加载社区管道和组件

[[open-in-colab]]

社区管道

请参阅 GitHub Issue [#841](https://github.com/huggingface/diffusers/issues/841)，了解我们为什么添加社区管道，以帮助每个人轻松分享他们的工作而不被拖慢。

社区管道是指任何与原始论文实现不同的 [DiffusionPipeline] 类（例如，[StableDiffusionControlNetPipeline] 对应于 Text-to-Image Generation with ControlNet Conditioning 论文）。它们提供了额外的功能或扩展了管道的原始实现。

有许多很酷的社区管道，例如 Marigold Depth Estimation 或 InstantID，你可以在这里找到所有官方的社区管道 here。

社区管道有两种类型，一种存储在 Hugging Face Hub 上，另一种存储在 Diffusers GitHub 仓库中。Hub 管道是完全可定制的（调度器、模型、管道代码等），而 Diffusers GitHub 管道仅限于自定义管道代码。

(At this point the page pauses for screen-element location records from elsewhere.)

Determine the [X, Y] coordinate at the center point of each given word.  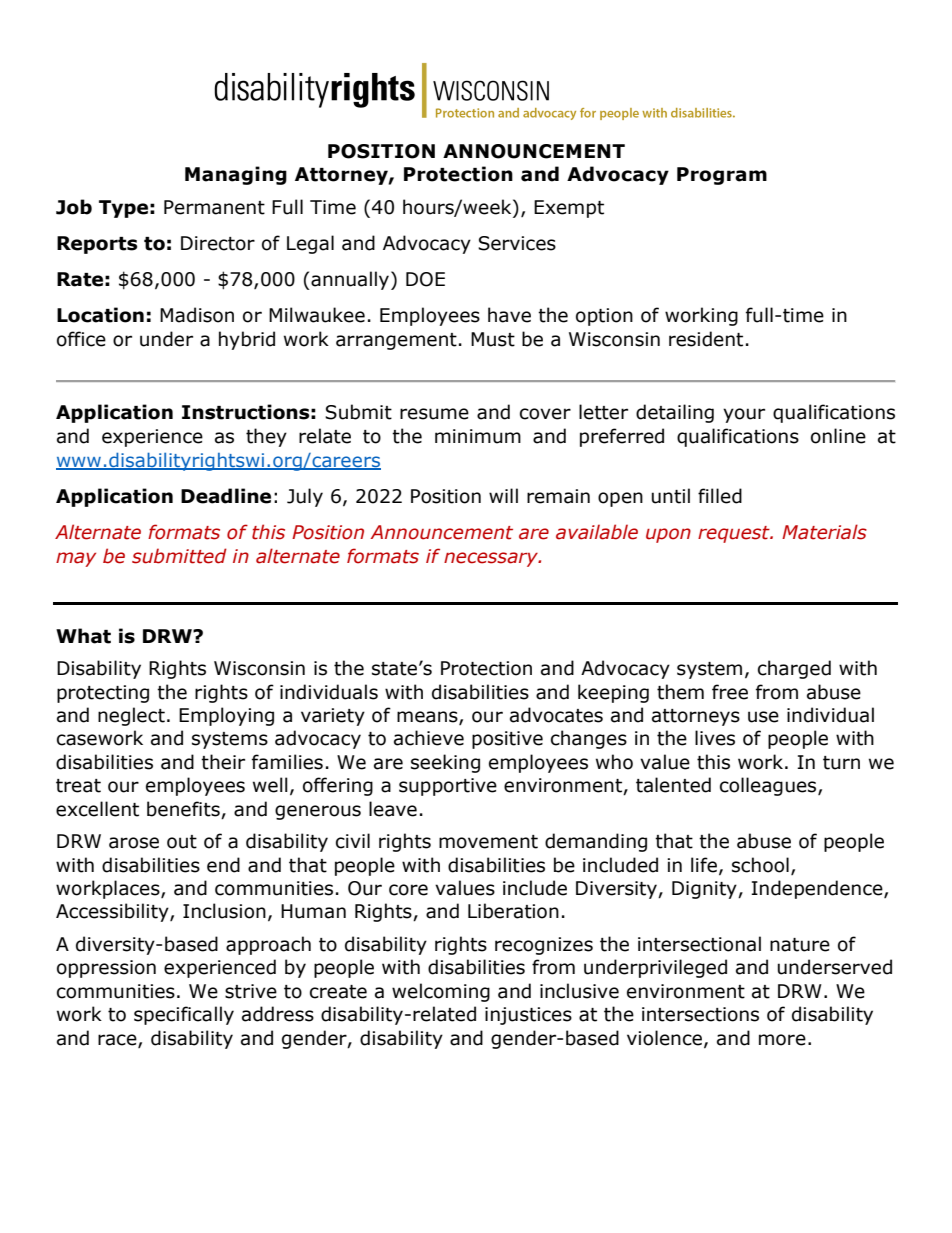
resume [434, 414]
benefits [183, 809]
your [744, 415]
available [597, 532]
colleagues [769, 786]
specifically [184, 1015]
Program [722, 176]
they [266, 437]
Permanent [214, 207]
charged [794, 669]
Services [517, 243]
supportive [448, 787]
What [83, 636]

	GitHub community pipeline	HF Hub community pipeline
usage	same	same
review process	open a Pull Request on GitHub and undergo a review process from the Diffusers team before merging; may be slower	upload directly to a Hub repository without any review; this is the fastest workflow
visibility	included in the official Diffusers repository and documentation	included on your HF Hub profile and relies on your own usage/promotion to gain visibility

从本地文件加载

社区管道也可以从本地文件加载，只要你传递一个文件路径。传递的目录路径必须包含一个 pipeline.py 文件，该文件中包含管道类。

pipeline = DiffusionPipeline.from_pretrained(
    "stable-diffusion-v1-5/stable-diffusion-v1-5",
    custom_pipeline="./path/to/pipeline_directory/",
    clip_model=clip_model,
    feature_extractor=feature_extractor,
    use_safetensors=True,
)

从特定版本加载

默认情况下，社区管道从 Diffusers 的最新稳定版本加载。要从其他版本加载社区管道，请使用 custom_revision 参数。

使用 from_pipe 加载

社区管道也可以使用 [~DiffusionPipeline.from_pipe] 方法加载，这允许你在不增加额外内存开销的情况下加载和重用多个管道（更多内容请参阅重用管道指南）。内存需求由加载的最大单个管道决定。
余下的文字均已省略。